Washington D.C. awoke to an earthquake this morning around 5:00AM. Luckily it was small as earthquakes go, only 3.6 in magnitude. It should serve as a little reminder to us that the planet we live on is in a state of constant flux. Preparing for natural disasters should make sense to everyone, just like having car insurance does. I don’t drive my car around with the fear I’m going to be in an accident, but if I am in an accident, I know I have insurance to cover the damages. The same should holds true for disasters, being prepared is like having your own personal insurance policy.
So how can you prepare for an earthquake? The Red Cross provides a few basic tips for us:
- Become aware of fire evacuation and earthquake plans for all of the buildings you occupy regularly.
- Pick safe places in each room of your home, workplace and/or school. A safe place could be under a piece of furniture or against an interior wall away from windows, bookcases or tall furniture that could fall on you.
- Practice drop, cover and hold on in each safe place. If you do not have sturdy furniture to hold on to, sit on the floor next to an interior wall and cover your head and neck with your arms.
- Keep a flashlight and sturdy shoes by each person’s bed.
- Make sure your home is securely anchored to its foundation.
- Bolt and brace water heaters and gas appliances to wall studs.
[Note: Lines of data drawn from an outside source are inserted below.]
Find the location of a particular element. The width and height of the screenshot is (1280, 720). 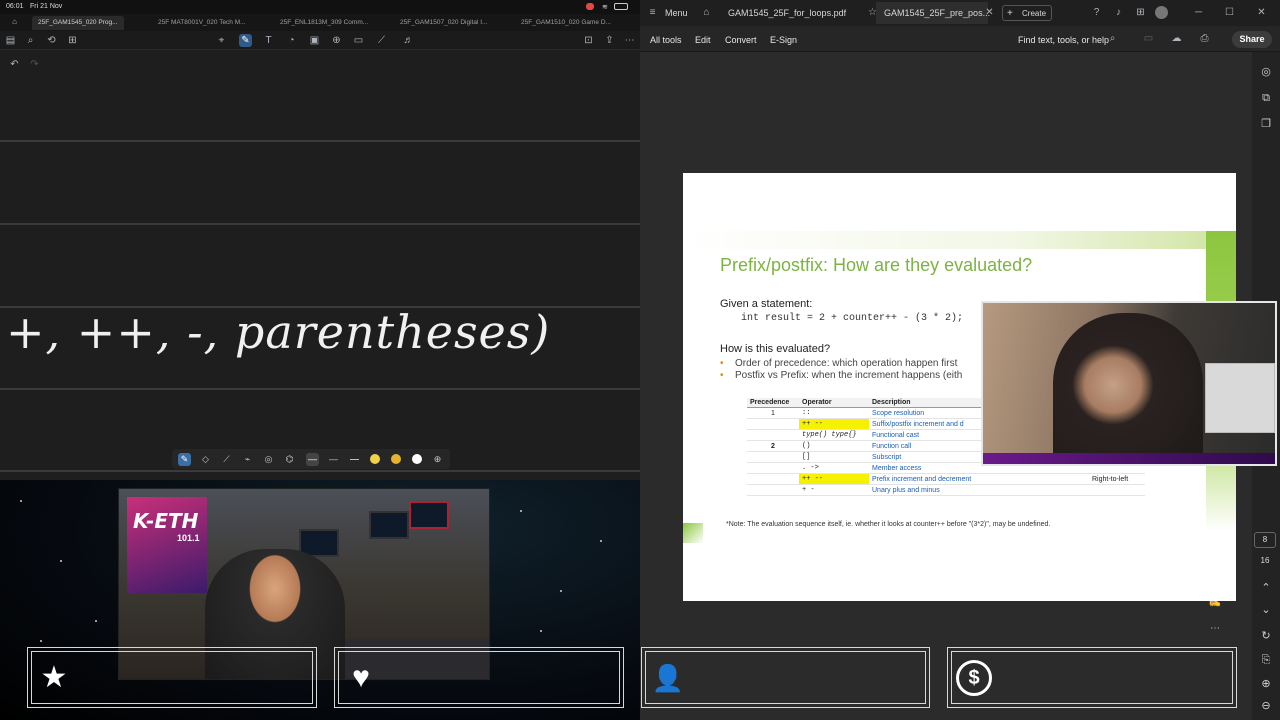

audio-record-icon: ♬ is located at coordinates (408, 40).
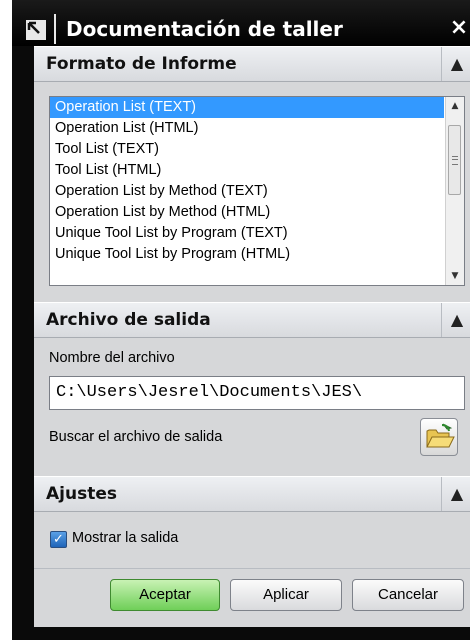 This screenshot has height=640, width=470. What do you see at coordinates (125, 538) in the screenshot?
I see `show-output-label: Mostrar la salida` at bounding box center [125, 538].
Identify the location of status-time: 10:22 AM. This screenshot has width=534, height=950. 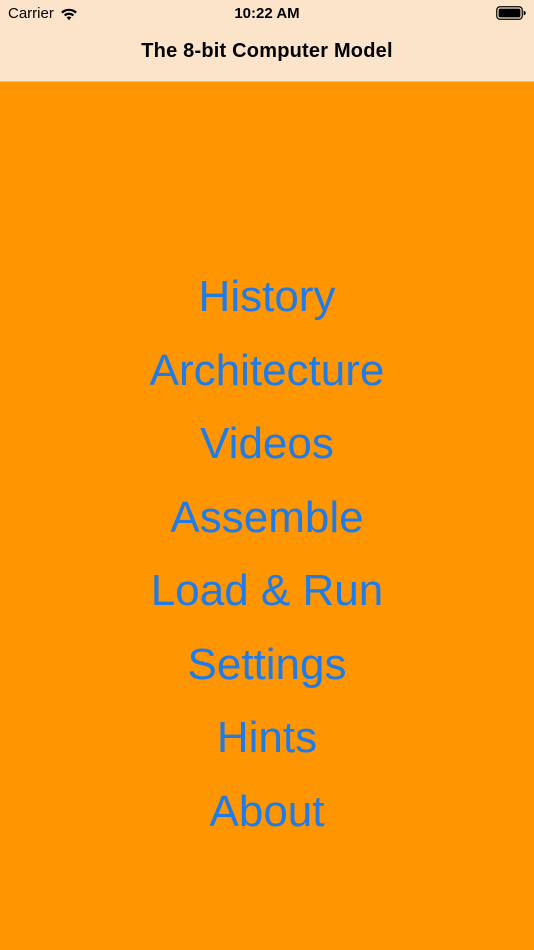
(267, 14).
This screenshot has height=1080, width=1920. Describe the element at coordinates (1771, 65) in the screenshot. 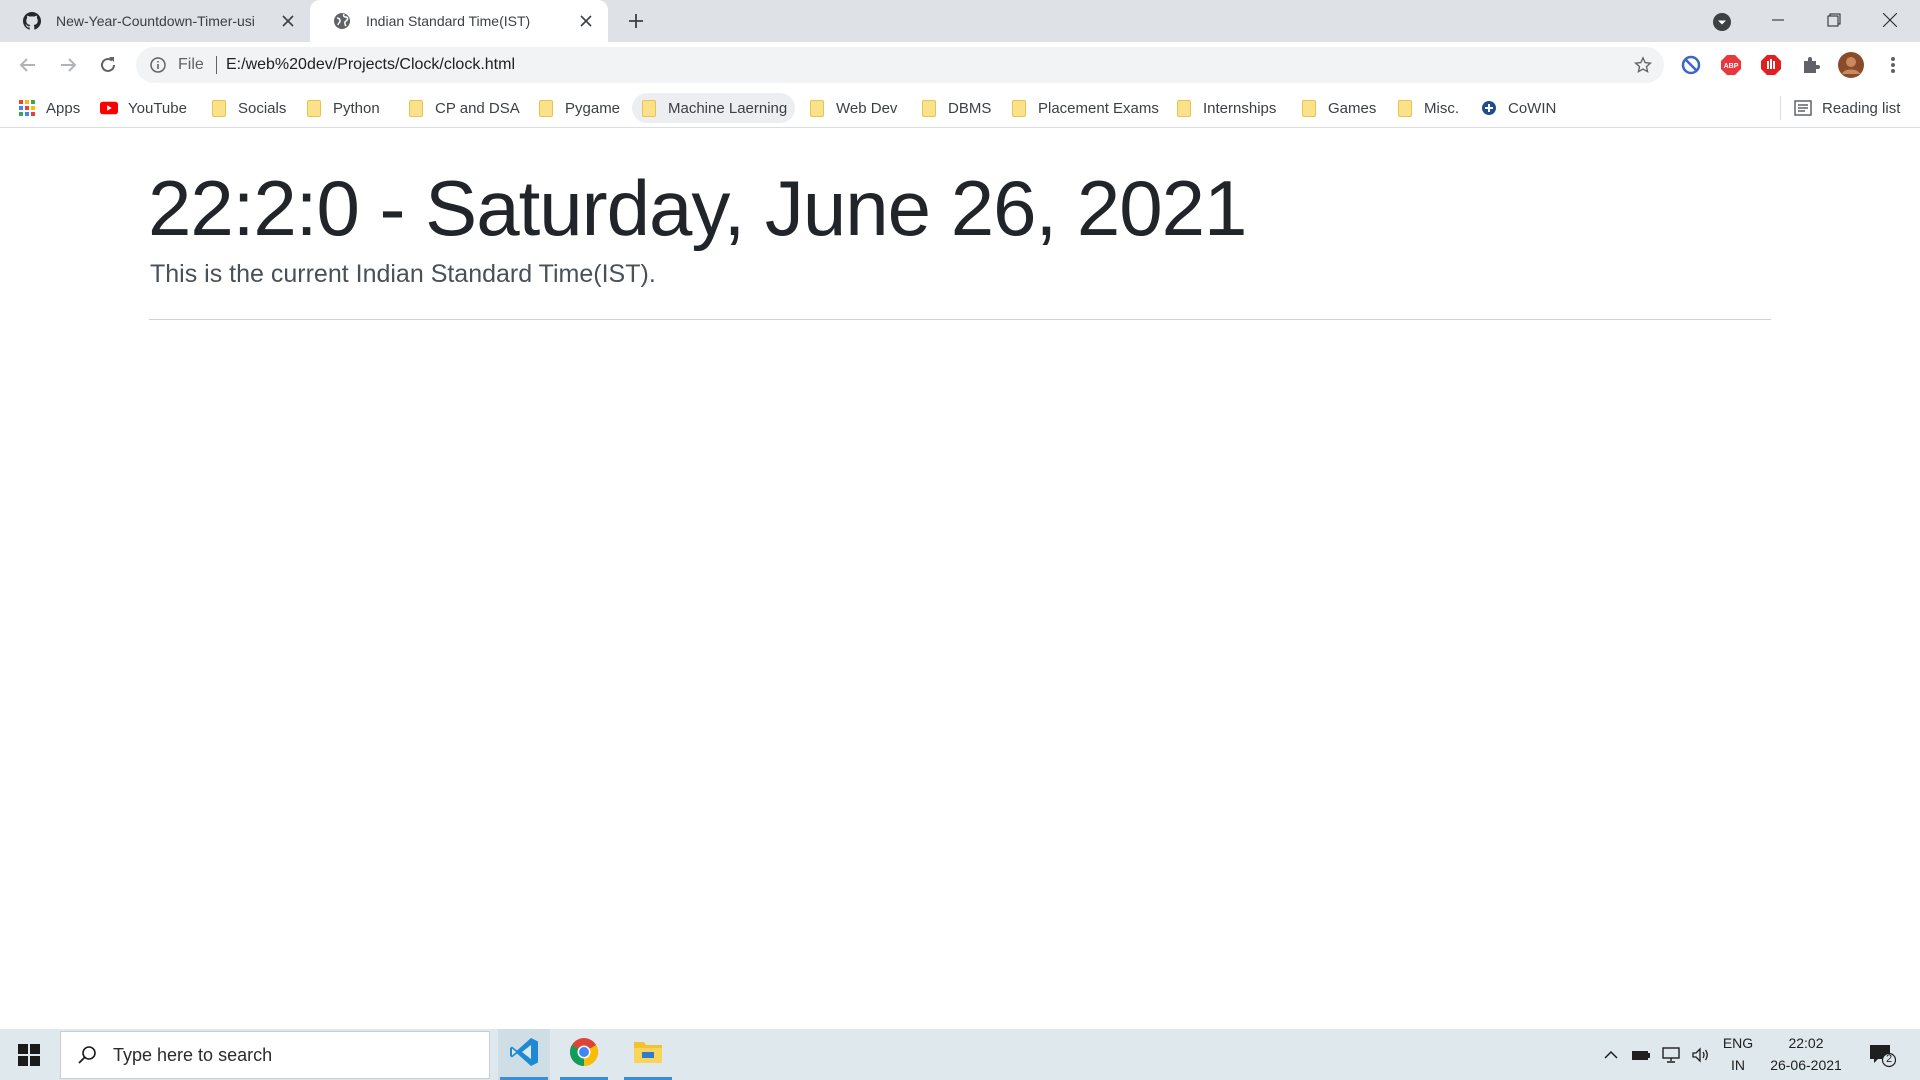

I see `hand-stop-icon` at that location.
- Bolt bookcases, china cabinets and other tall furniture to wall studs.
- Hang heavy items, such as pictures and mirrors, away from beds, couches and anywhere people sleep or sit.
- Brace overhead light fixtures.
- Install strong latches or bolts on cabinets. Large or heavy items should be closest to the floor.
- Learn how to shut off the gas valves in your home and keep a wrench handy for that purpose.
- Learn about your area’s seismic building standards and land use codes before you begin new construction.
- Keep and maintain an emergency supplies kit in an easy to access location.
Additionally, always have a fire extinguisher in your home and ensure everyone in the family knows how to operate it.